Tarea: Transcribe del texto de referencia el pasaje que va desde "Es asombroso de" hasta "en mí mismo.".

Texto de referencia:
Hace poco, uno de nuestros príncipes, en quien la gota había echado a perder un hermoso natural y un alegre acomodo, se dejó persuadir con gran fuerza por el relato que se hacía de las extraordinarias gestas de un sacerdote que, mediante ciertas palabras y gestos, curaba todas las enfermedades.[16] El príncipe realizó un largo viaje para ir a su encuentro, y, por la fuerza de su aprehensión, persuadió a sus piernas y las adormeció durante algunas horas, de manera que le rindieron el servicio que se habían olvidado de hacerle desde mucho antes. Si la fortuna hubiese permitido acumular cinco o seis casos semejantes, habrían podido darle carta de naturaleza al milagro. Después, se descubrió tanta simpleza y tan poco arte en el arquitecto de tales obras, que se le juzgó indigno de castigo alguno. Lo mismo sucedería en la mayoría de tales hechos si se examinaran en su misma fuente. c | Miramur ex interuallo fallentia[17] [Admiramos aquello que nos engaña desde la distancia]. b | Así, nuestra vista representa a menudo desde lejos imágenes extrañas que se desvanecen al acercarse. Nunquam ad liquidum fama perducitur [Jamás se reduce la fama a la límpida verdad].[18]

Es asombroso de qué vanos inicios y frívolas causas suelen proceder opiniones tan famosas. Eso mismo impide la indagación. Porque mientras se buscan causas y resultados fuertes y graves y dignos de tan gran nombre, se pierden los verdaderos: escapan de nuestra vista por su pequeñez. Y, en verdad, en tales averiguaciones se requiere un inquisidor muy prudente, atento y sutil, imparcial y libre de prejuicios. Hasta el momento, todos los milagros y acontecimientos extraños se esconden ante mí. No he visto en el mundo monstruo y milagro más claro que yo mismo. Uno se habitúa a cualquier extrañeza con el uso y con el tiempo; pero cuanto más me trato y me conozco, más me asombra mí deformidad, menos entendido soy en mí mismo.

Datos proporcionados:
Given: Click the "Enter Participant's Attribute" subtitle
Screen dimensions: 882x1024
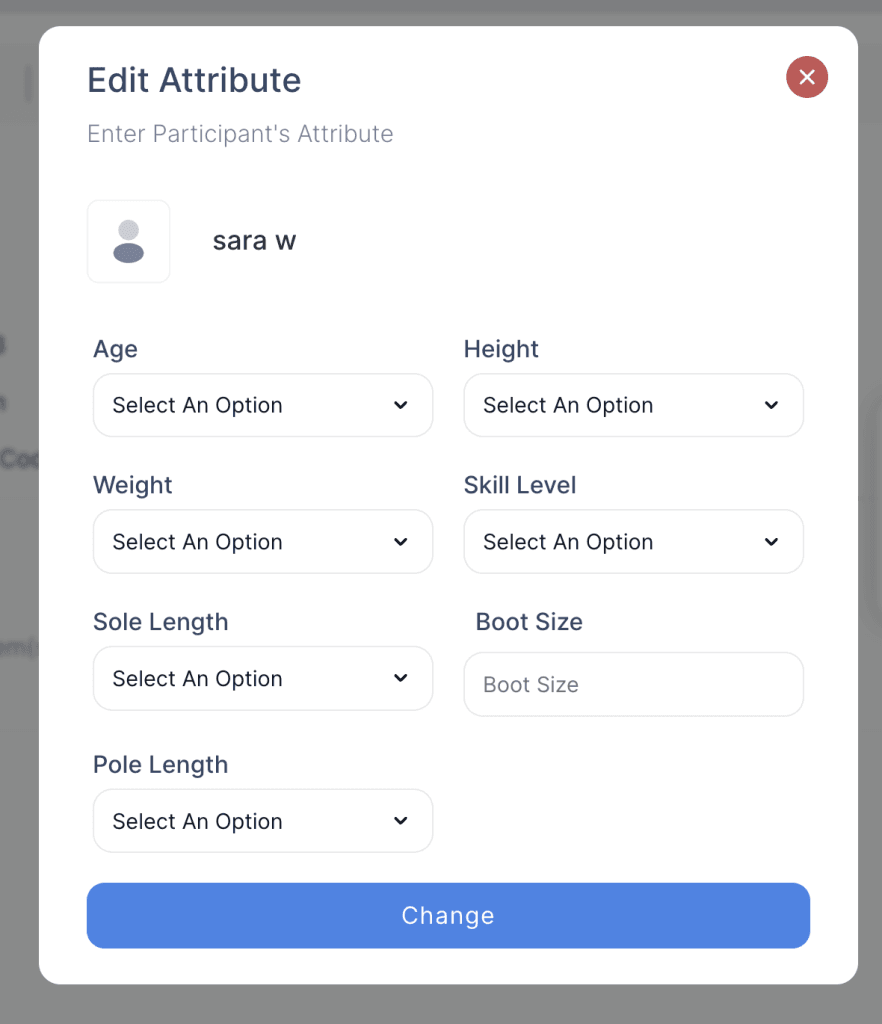Looking at the screenshot, I should click(x=240, y=134).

Respuesta:
Es asombroso de qué vanos inicios y frívolas causas suelen proceder opiniones tan famosas. Eso mismo impide la indagación. Porque mientras se buscan causas y resultados fuertes y graves y dignos de tan gran nombre, se pierden los verdaderos: escapan de nuestra vista por su pequeñez. Y, en verdad, en tales averiguaciones se requiere un inquisidor muy prudente, atento y sutil, imparcial y libre de prejuicios. Hasta el momento, todos los milagros y acontecimientos extraños se esconden ante mí. No he visto en el mundo monstruo y milagro más claro que yo mismo. Uno se habitúa a cualquier extrañeza con el uso y con el tiempo; pero cuanto más me trato y me conozco, más me asombra mí deformidad, menos entendido soy en mí mismo.